Studio dell'Università di Padova apre ad antidolorifici più mirati
'Primo passo per averli con un migliore equilibrio tra efficacia e tollerabilità'
Un team di ricercatori guidato dal dipartimento di Scienze del farmaco dell'Università di Padova ha pubblicato sul British Journal of Pharmacology uno studio che apre nuove prospettive per farmaci antidolorifici più efficaci e con minori effetti collaterali. Al centro della ricerca c'è il neuropeptide endogeno nocicettina/orfanina Fq, una molecola prodotta naturalmente dal nostro organismo che svolge un ruolo importante nella regolazione di diverse funzioni, in particolare a livello cerebrale: questa sostanza agisce attraverso un recettore, chiamato Nop, appartenente alla stessa famiglia degli oppioidi ma con caratteristiche farmacologiche proprie.
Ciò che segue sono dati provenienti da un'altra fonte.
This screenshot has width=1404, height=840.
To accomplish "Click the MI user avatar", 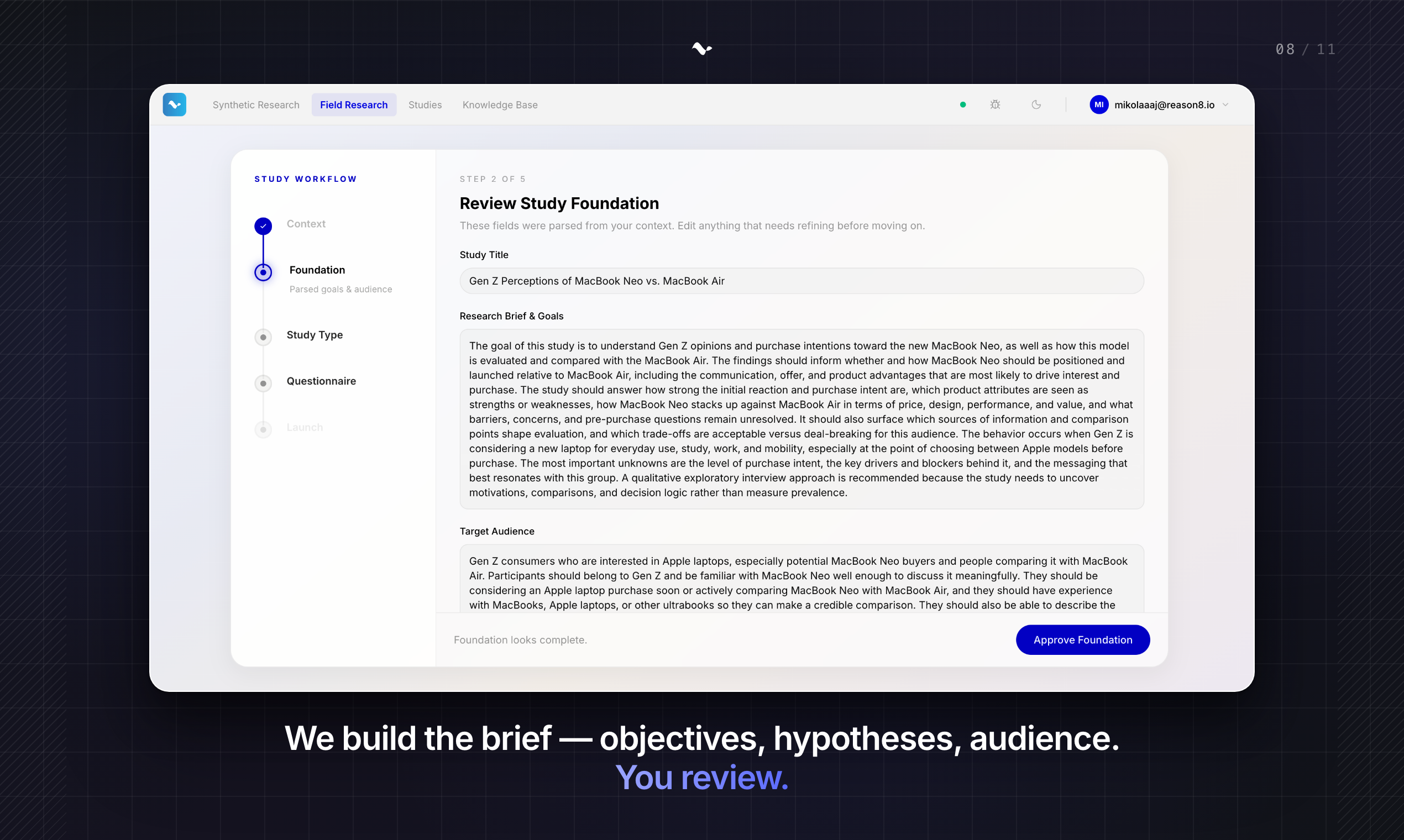I will point(1099,104).
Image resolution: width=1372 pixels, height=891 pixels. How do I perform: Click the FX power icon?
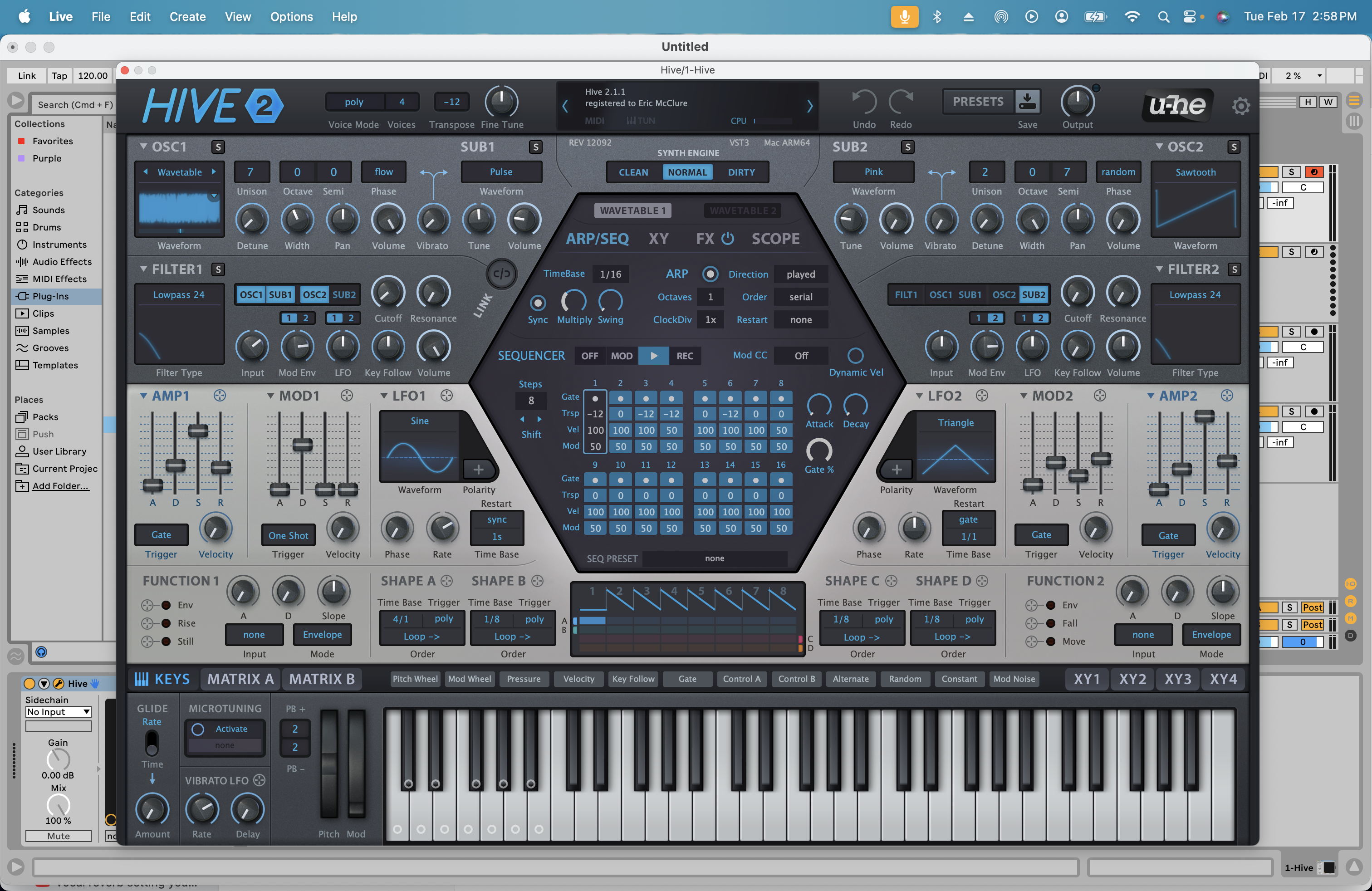[728, 239]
Studiando la nocicettina, i ricercatori hanno approfondito la neurobiologia che riguarda in particolare le proprietà analgesiche del sistema Nop, aiutando la comprensione del potenziale effetto antidepressivo e ansiolitico degli antagonisti di questo recettore. I ricercatori hanno usato un approccio chiamato transduceromics, che consente di analizzare tutte le vie di segnalazione attivate all'interno della cellula, ottenendo una mappa funzionale più completa del recettore. "Questo risultato — spiega Davide Malfacini, primo autore dello studio — rappresenta un primo passo verso un nuovo livello di complessità nell'analisi farmacologica dei recettori: capire in modo più fine come molecole diverse modulino uno stesso bersaglio potrà aiutare, in un futuro non lontano, a orientare lo sviluppo di farmaci più selettivi, con un migliore equilibrio tra efficacia e tollerabilità". Lo studio si inserisce nel filone della "selettività funzionale": molecole diverse, pur legandosi allo stesso recettore, possono attivare risposte biologiche differenti. Alla ricerca hanno contribuito anche l'Università di Ferrara, che ha sviluppato alcuni dei composti studiati, e la società statunitense Astraea Therapeutics.